L'esperienza del signor Sgorlon – “Mai avrei immaginato di dover descrivere la mia nuova vita: quella del padre separato. Perlomeno non in questi termini. Di certo non pensavo sarei entrato in un girone infernale, in cui io e mia figlia che al tempo aveva 10 anni siamo stati spinti. Una storia che, a posteriori, avrei scoperto simile a tante altre di padri come me”, così dice il signor Sgorlon. “Una storia, la mia, in cui la separazione da consensuale diventa causa e in cui mi son ritrovato ben presto a dover dimostrare di essere un buon genitore, mentre una donna lo è evidentemente per definizione. Oltre a questo il Giudice sentenziò che, oltre a mia figlia io debba mantenere anche la ex, donna che lavora, e mica casalinga, mica disoccupata. Un contratto a tempo indeterminato. Io sono un impiegato di banca con uno stipendio normale. Eccoli qua, i nostri Giudici ci fanno sempre pagare assegni che, calcolati sul nostro 730 e non sui bisogni dei figli, altro non sono che redditi mascherati ed esentasse a favore della madre che non deve rendicontare le spese a fine mese. La legge invece, non prevede invece nessun Genitore collocatario prevalente. Questa figura che i giudici hanno tirato fuori dal cilindro, non ha nulla a che vedere con il ‘condiviso’. Ma questa ‘figura’ ha il beneficio della casa coniugale per un tempo indefinito. L’usufrutto è legato all’indipendenza dei figli, non alla loro maggiore età. E questo privilegio viene sempre assegnato alle donne, indipendentemente da chi sia il proprietario dell’immobile.

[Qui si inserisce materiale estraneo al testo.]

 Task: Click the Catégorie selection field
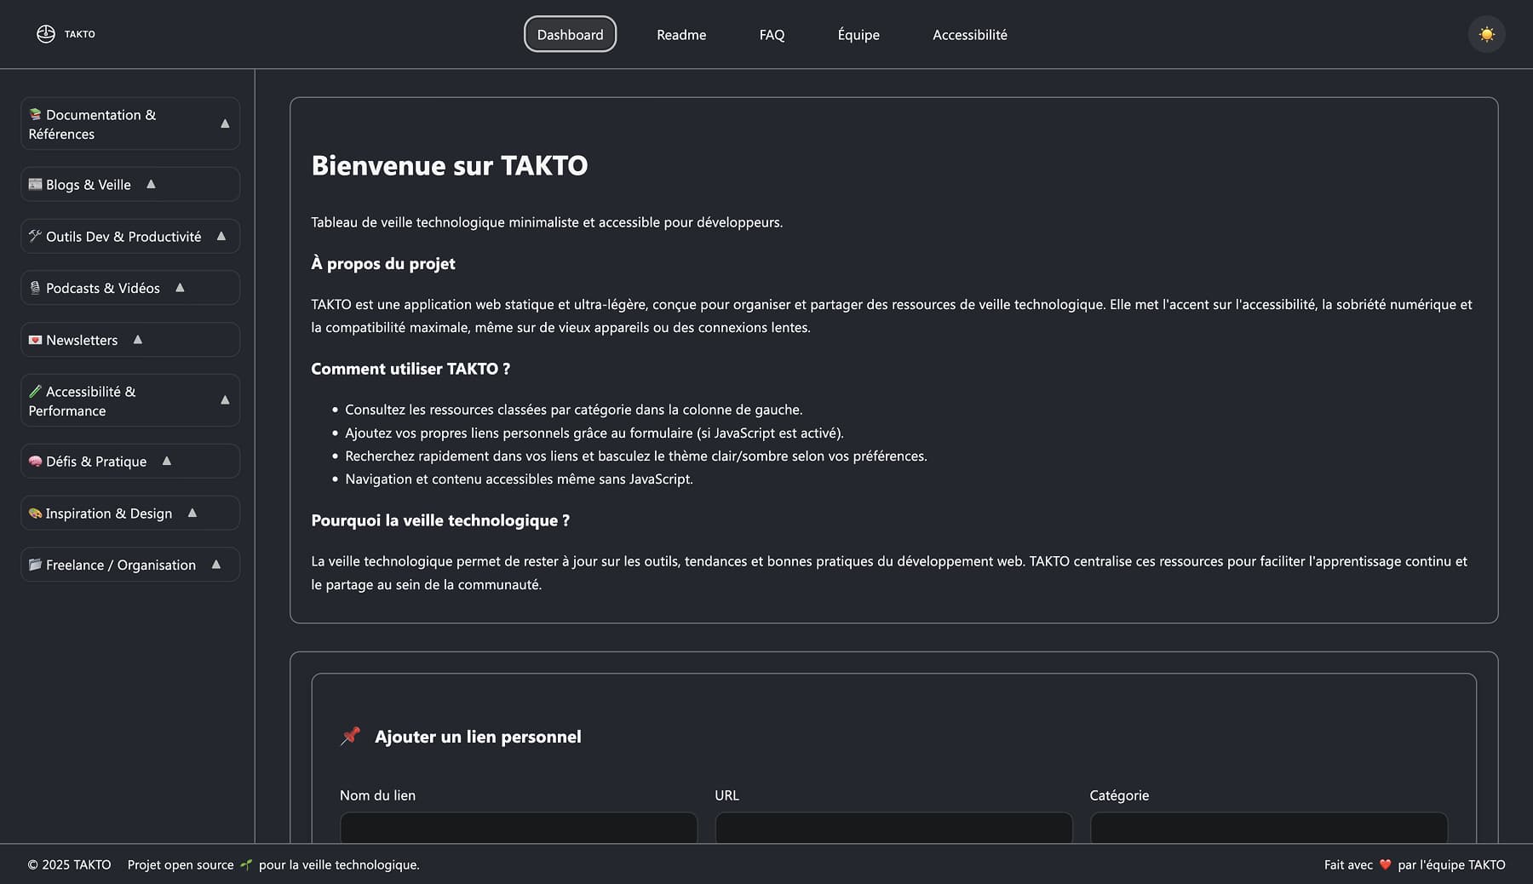tap(1267, 830)
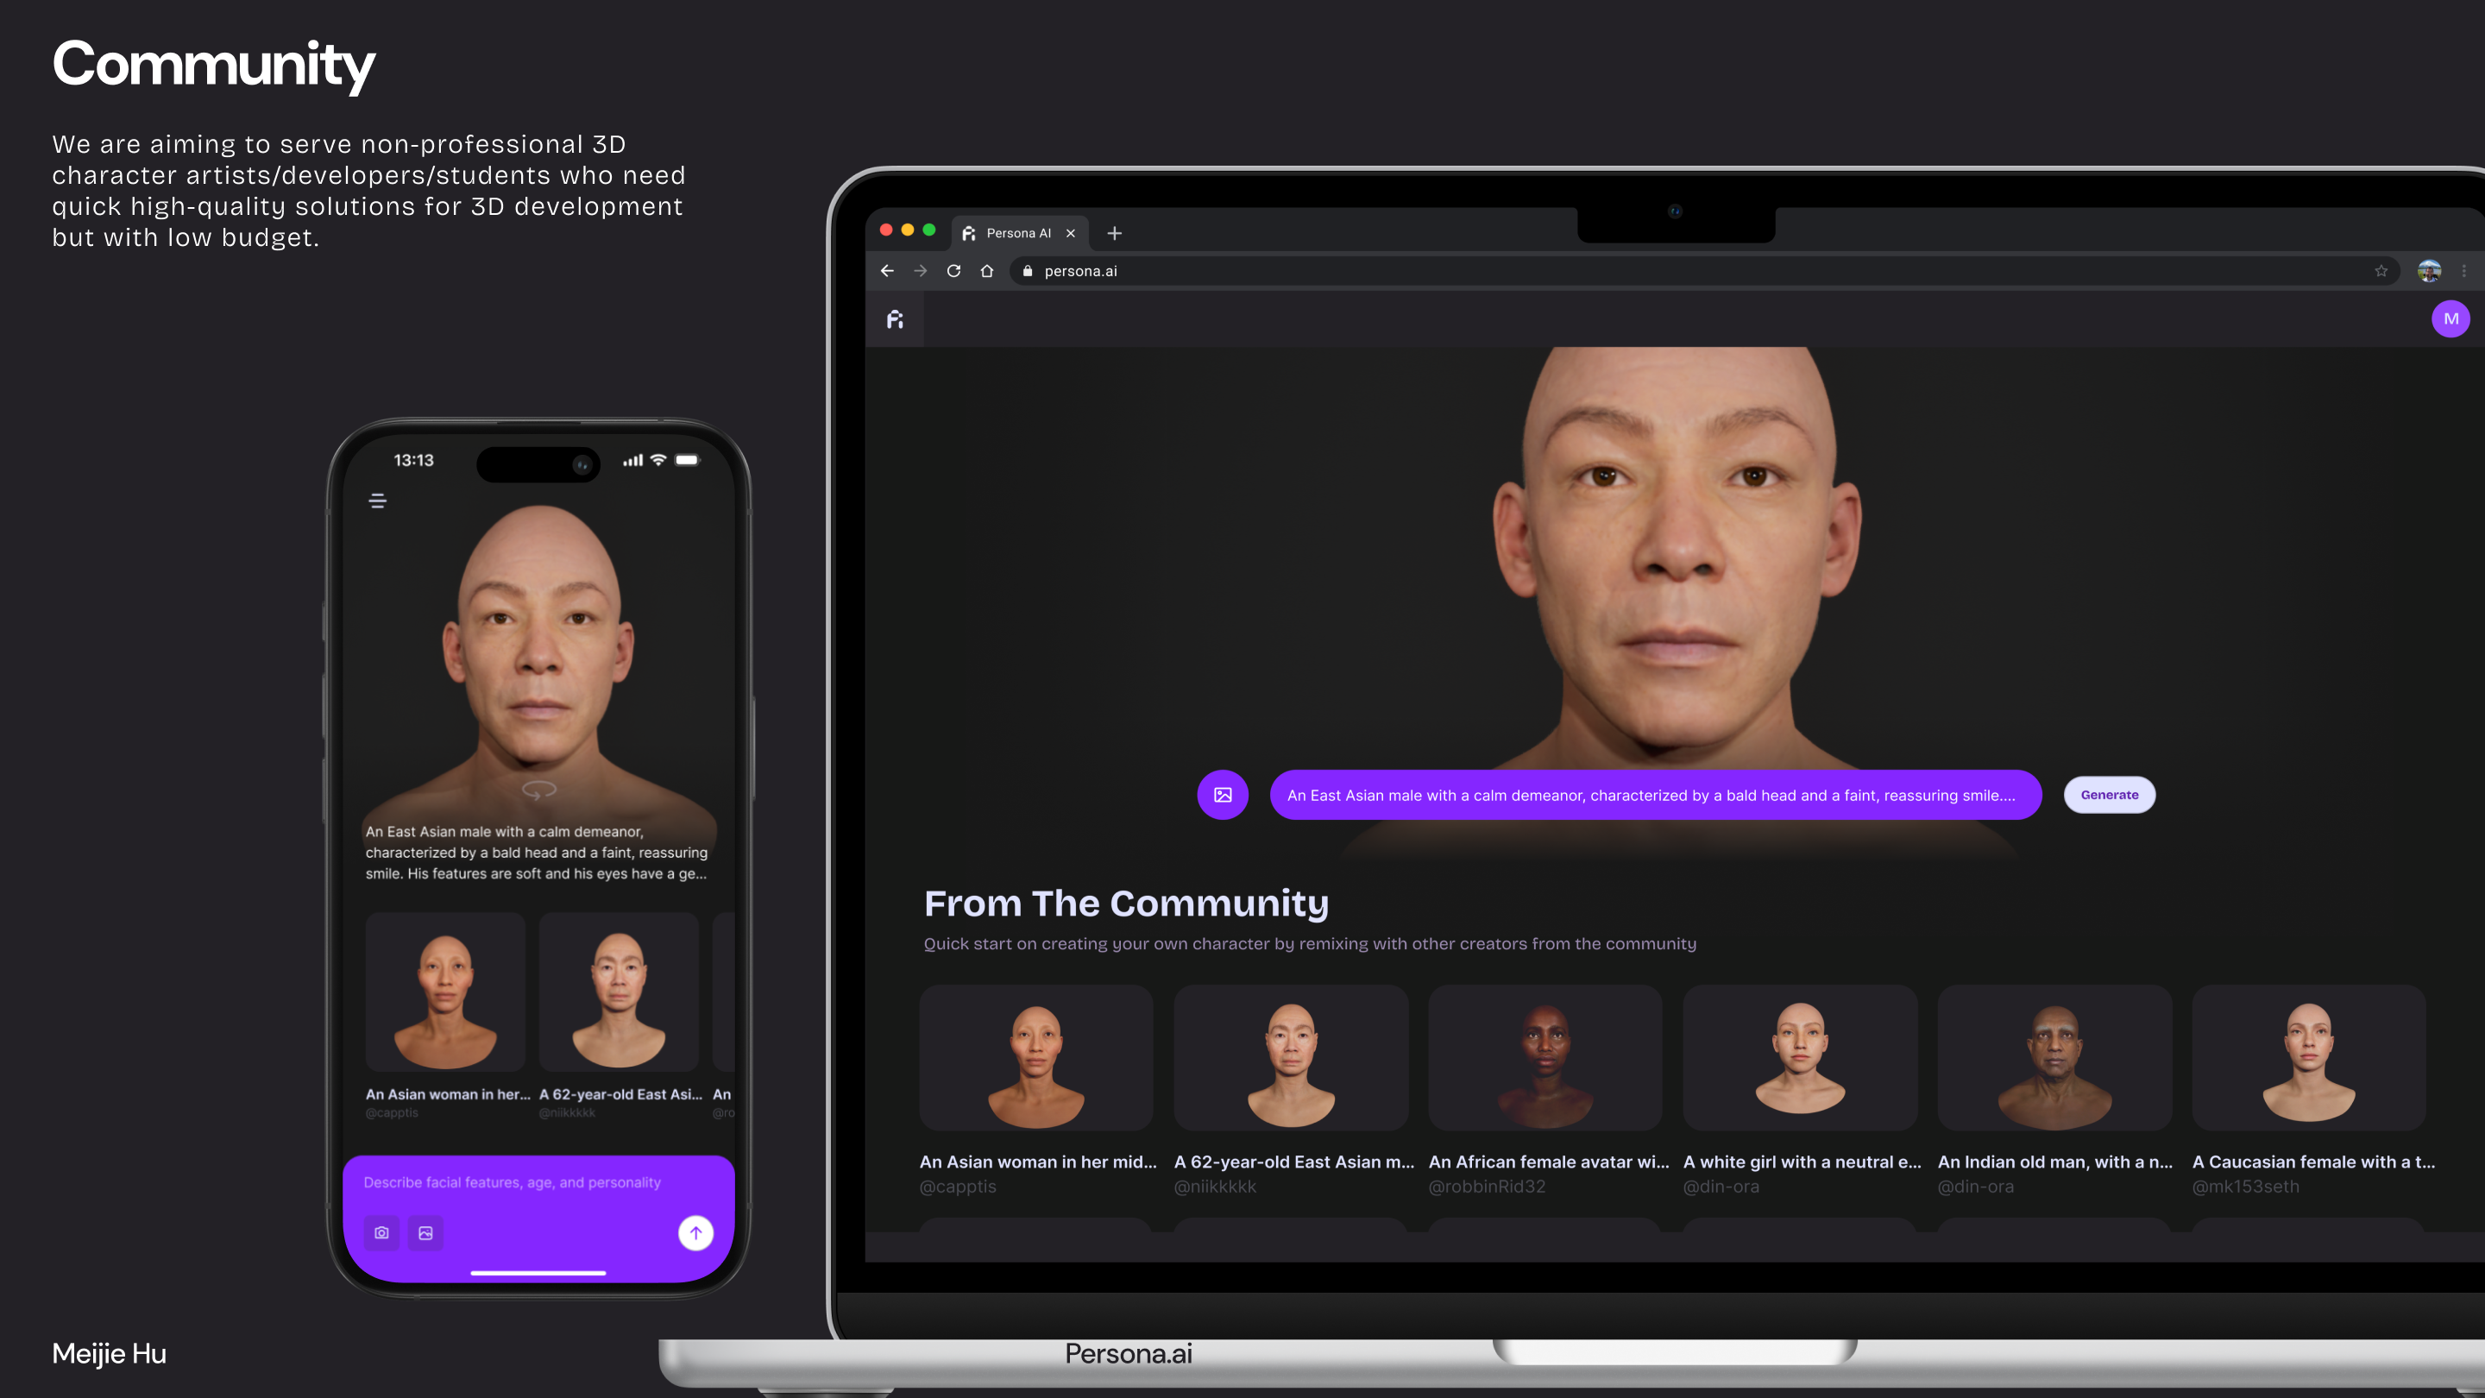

Ed ecco la crisi che aggrava situazioni difficili, padri separati che frequentano i ‘ristoranti’ della Caritas, che non arrivano a fine mese tra mantenimenti affitti e nuove spese. Perché il mantenimento va pagato sempre e comunque, anche se ci sono problemi di lavoro. E bisogna sperare che la ex non perda il suo di lavoro, perché la sua cassa integrazione siamo noi. E attorno a noi c’è il silenzio.
Mentre i politici in tv urlano il diritto alla casa per tutti, a noi basta una riga di una sentenza per cancellare questo diritto. Anche se è casa nostra. La casa con tutti gli arredi è assegnata alla donna, mentre l’uomo deve uscire in 30 giorni,con i soli effetti personali”.

Si tratta di un problema culturale? Il nostro diritto evidenzia un vuoto legislativo preoccupante: non vi è soluzione alcuna per i sentimenti di rabbia di certe madri verso i loro ex coniugi, che, quasi sempre a torto, impediscono ai figli di vedere i padri.
In questi casi si potrebbe procedere ricorrendo alle forze dell'ordine, o in alternativa, alla denuncia in sede penale (art 388 cod. pen.) o al ricorso in sede civile sia per ottenere il diritto di visita, sia per l'ipotetica violazione dei provvedimenti già emanati.
Azioni destinate ad alimentare le fiamme dell’Inferno legale che già avvolgono molti papà.

Bisognerebbe piuttosto riflettere sul fatto che il primo e più importante compito del genitore affidatario è quello di permettere all’altro genitore di esercitare positivamente il suo ruolo sui figli.
Non si tratta né di uomini né di donne, si tratta di padri e di madri, al di là di ogni adulterio e ogni guerriglia coniugale.